ASSIGNED TASK
The records follow. Filter them to the lines that hold "target".

DATA SUPPLIED

··········

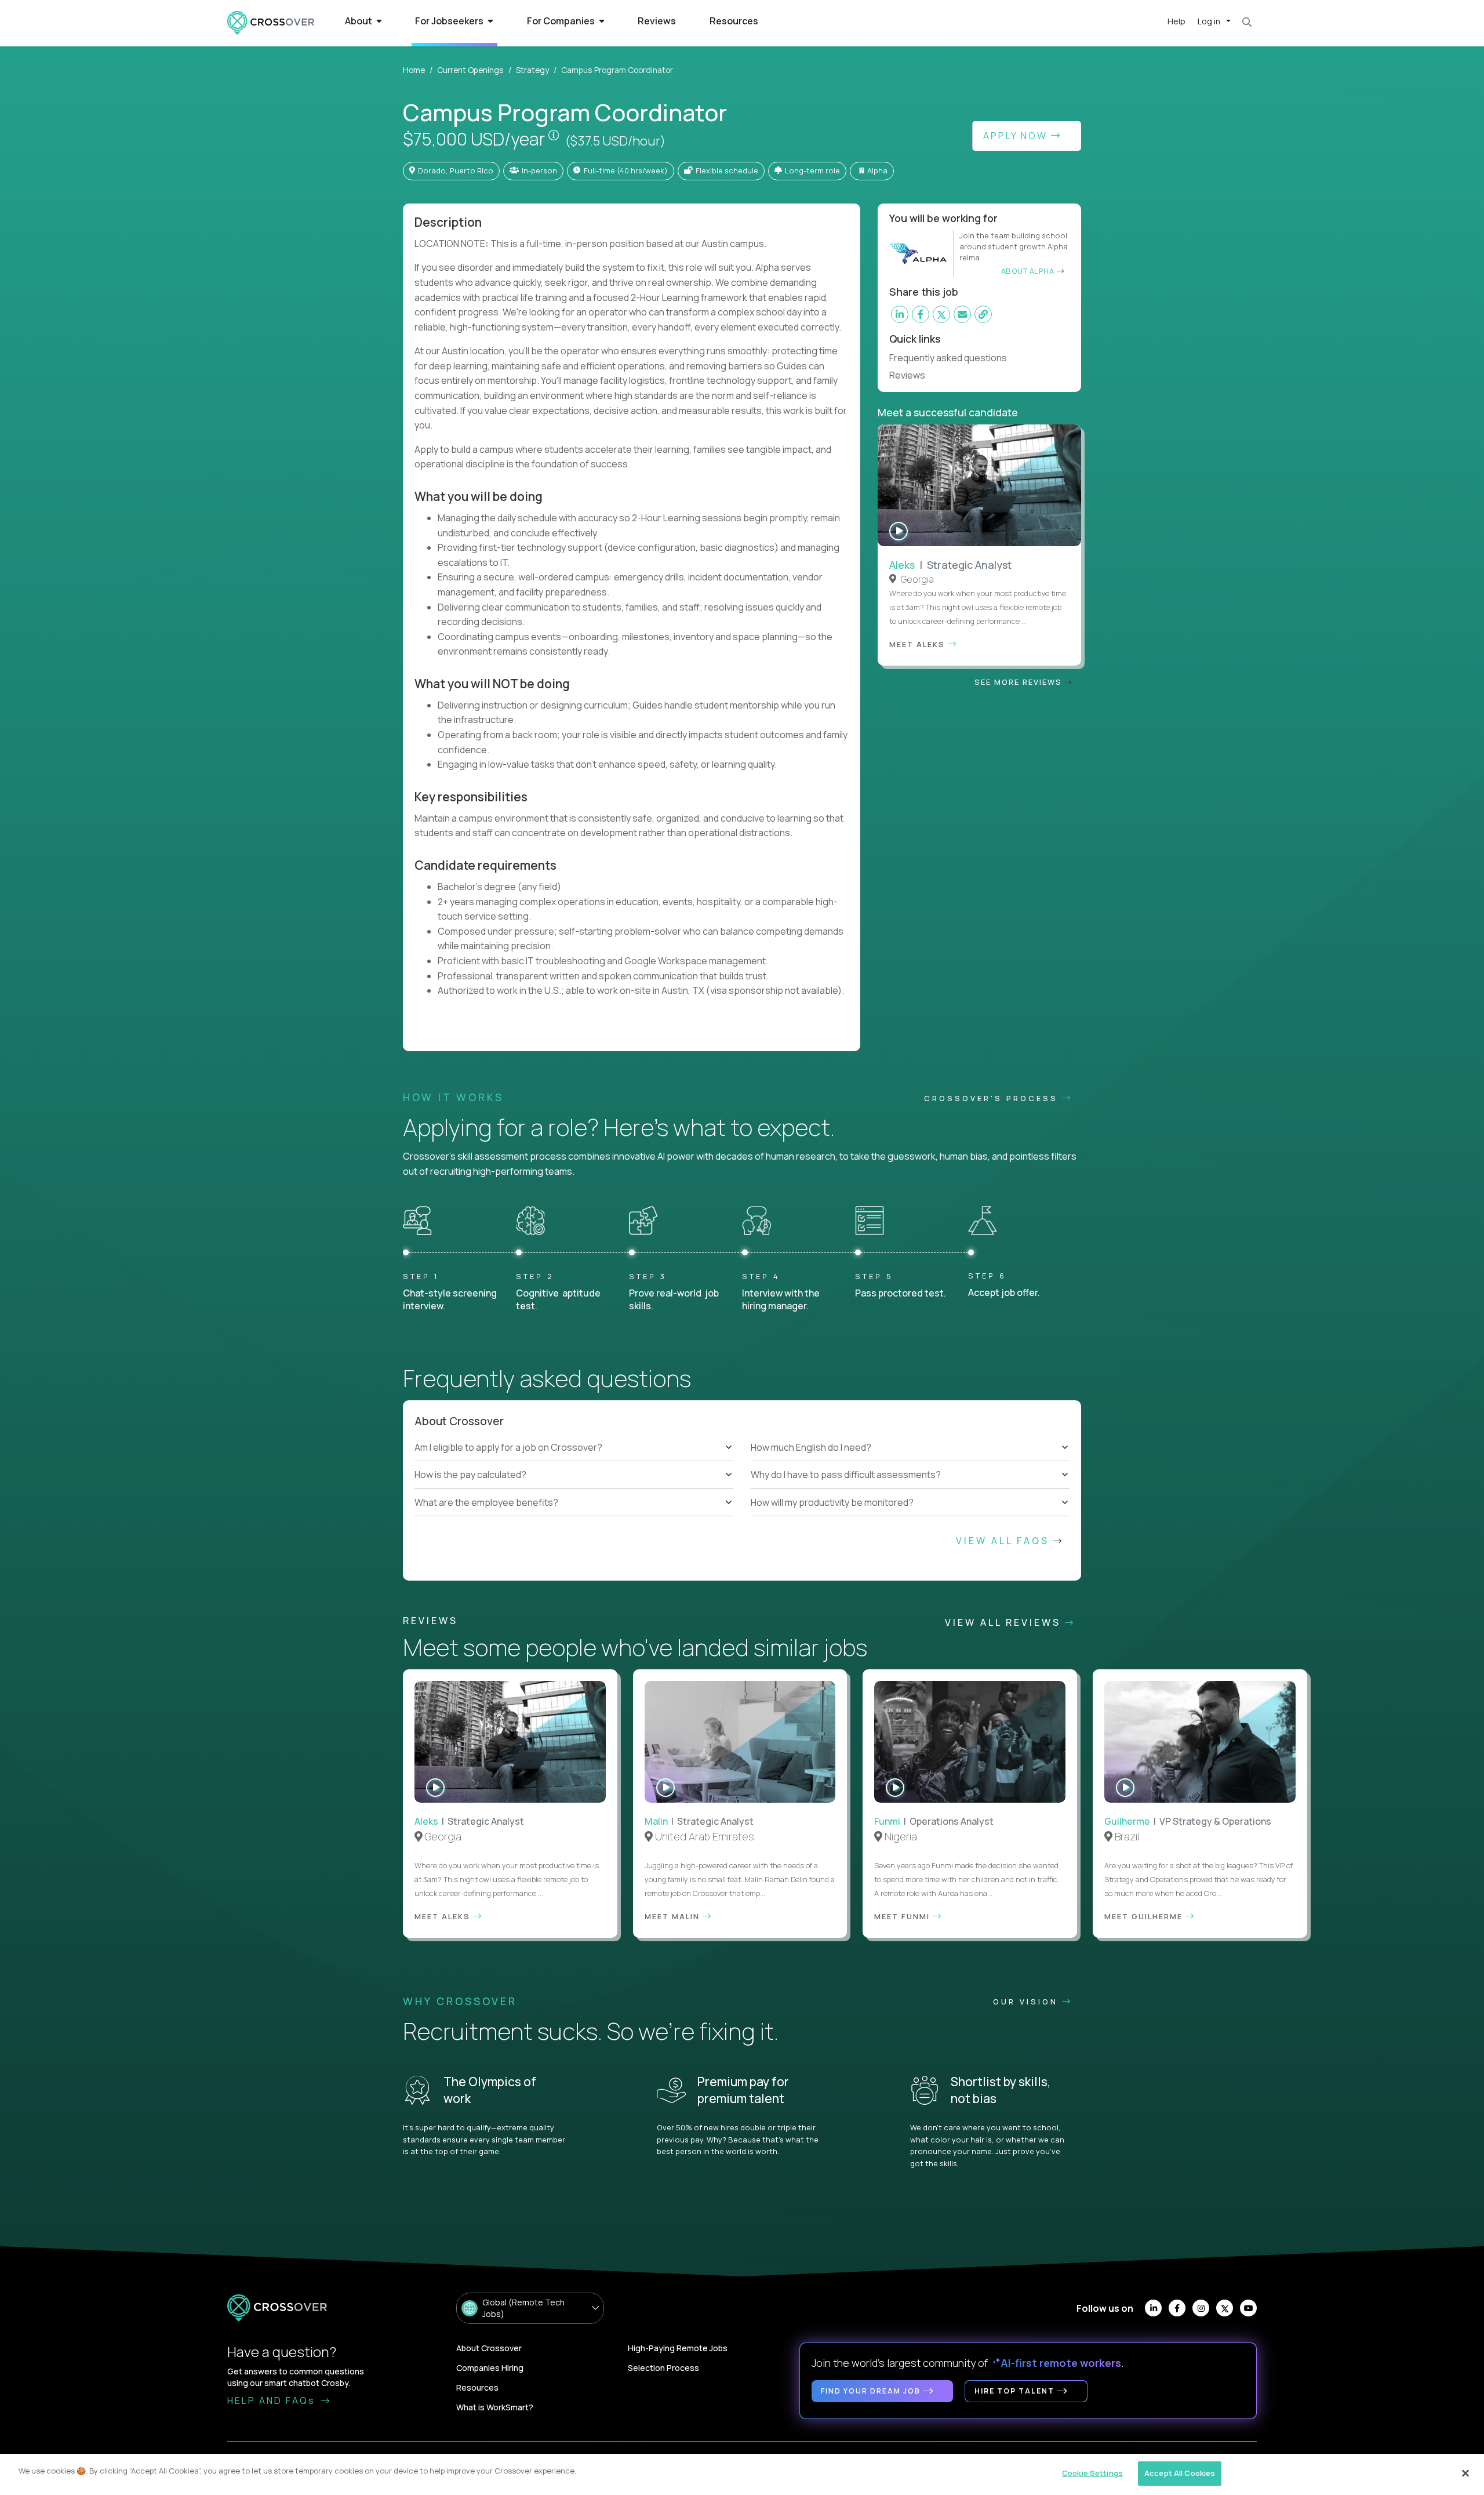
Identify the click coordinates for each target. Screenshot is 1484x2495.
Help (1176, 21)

··········

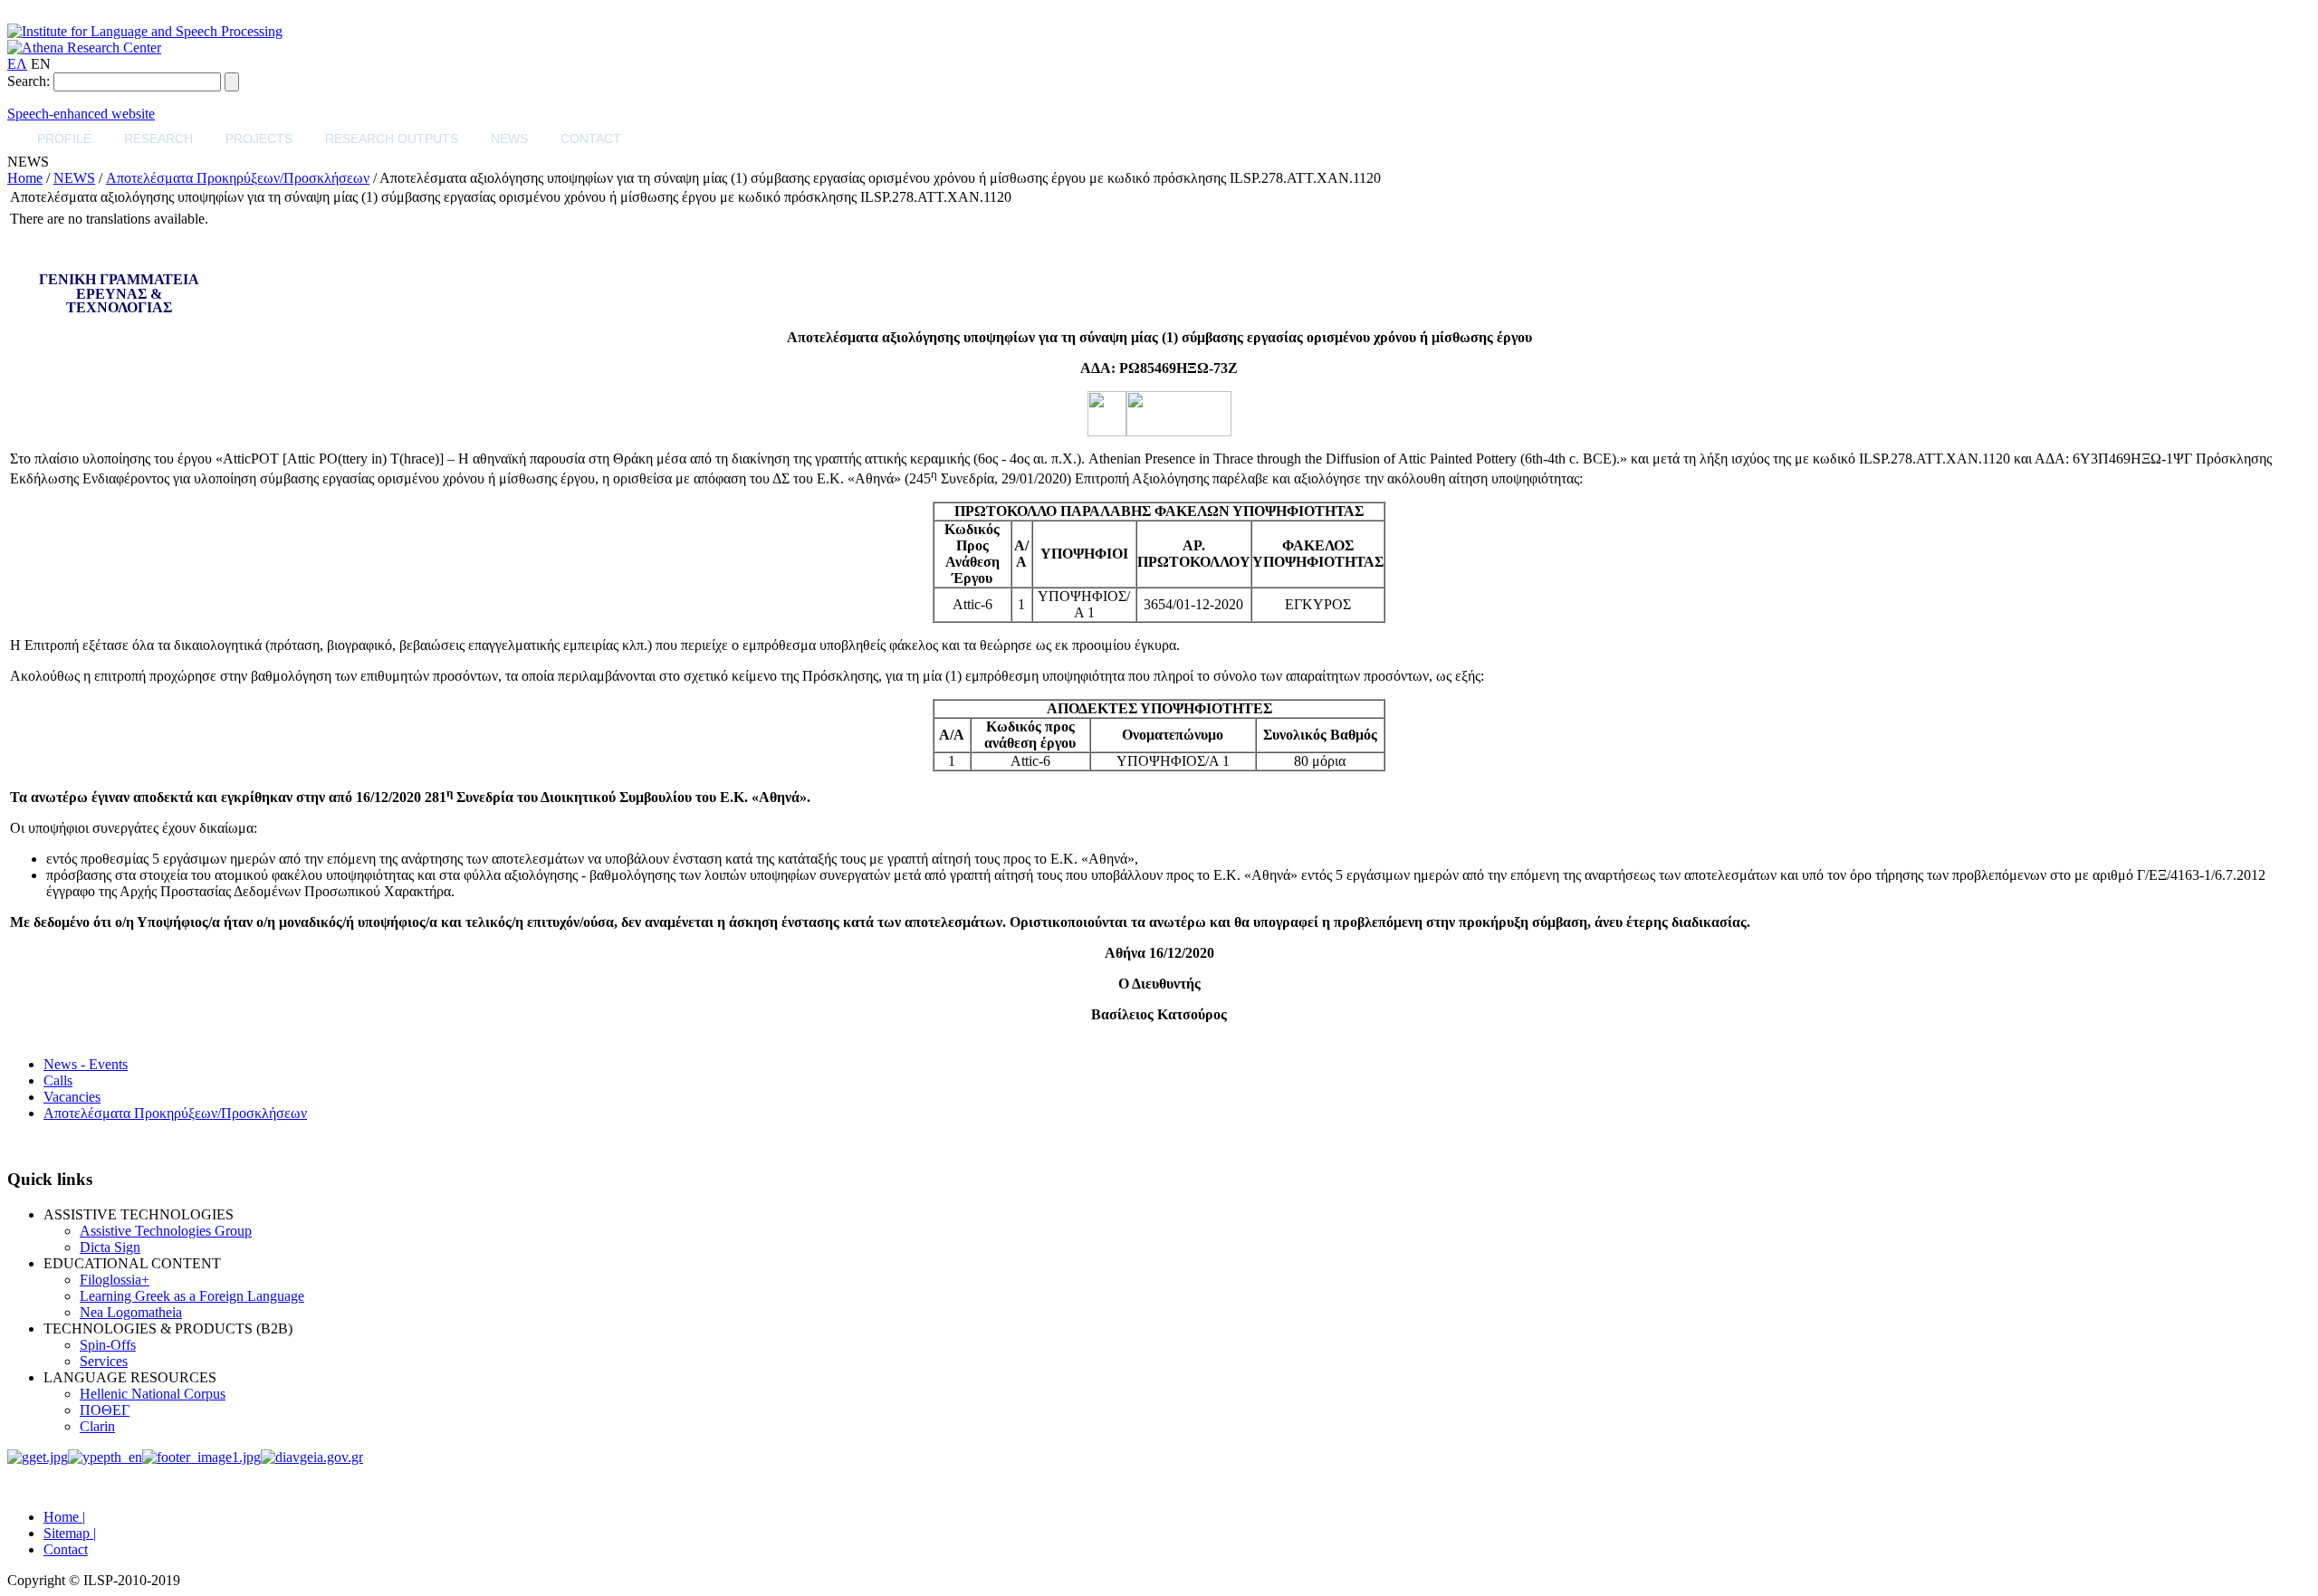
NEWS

··········

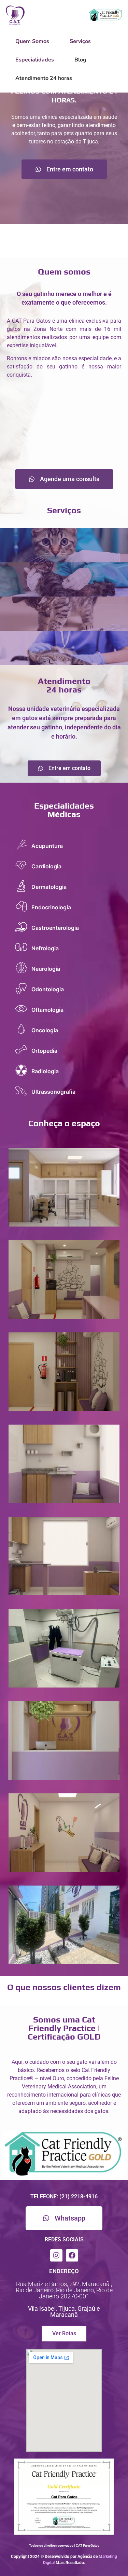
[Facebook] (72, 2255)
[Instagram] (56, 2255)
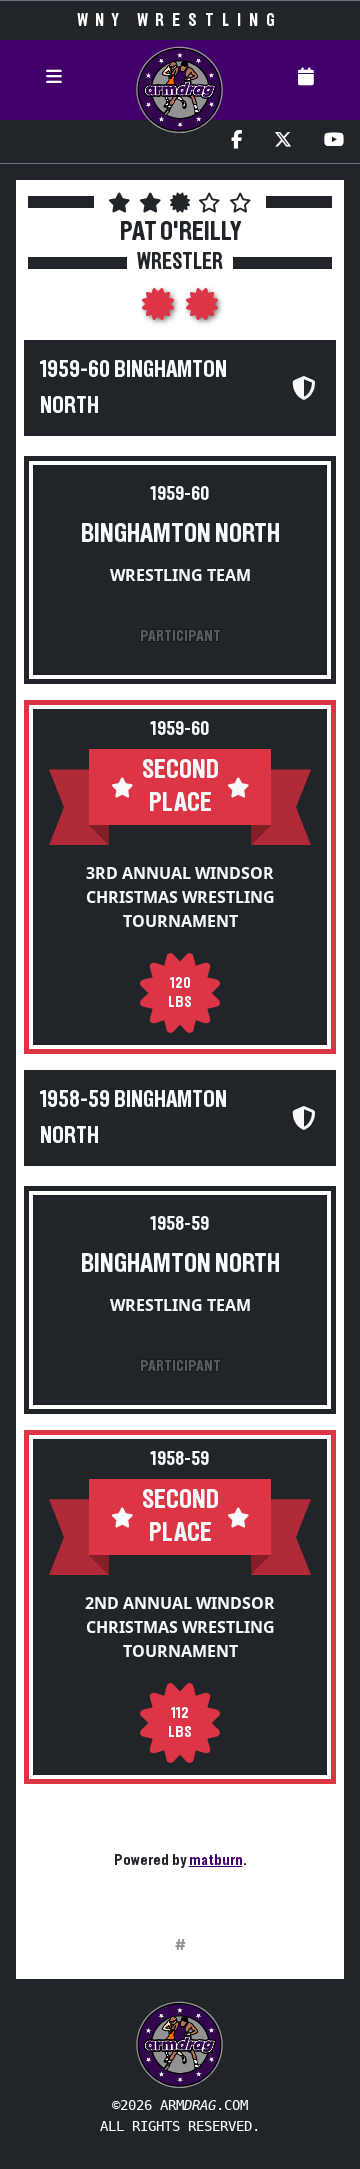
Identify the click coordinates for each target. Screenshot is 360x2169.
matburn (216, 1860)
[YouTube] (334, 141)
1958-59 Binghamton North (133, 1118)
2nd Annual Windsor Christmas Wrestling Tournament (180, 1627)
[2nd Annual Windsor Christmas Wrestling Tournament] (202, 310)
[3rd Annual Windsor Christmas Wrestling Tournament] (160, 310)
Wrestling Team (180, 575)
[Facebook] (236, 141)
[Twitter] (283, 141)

··········

EXERCISE SOLUTION
Identify the click coordinates for each target. Screenshot is 1484x2495.
Identify the click coordinates for each target. Screenshot is 360x2169.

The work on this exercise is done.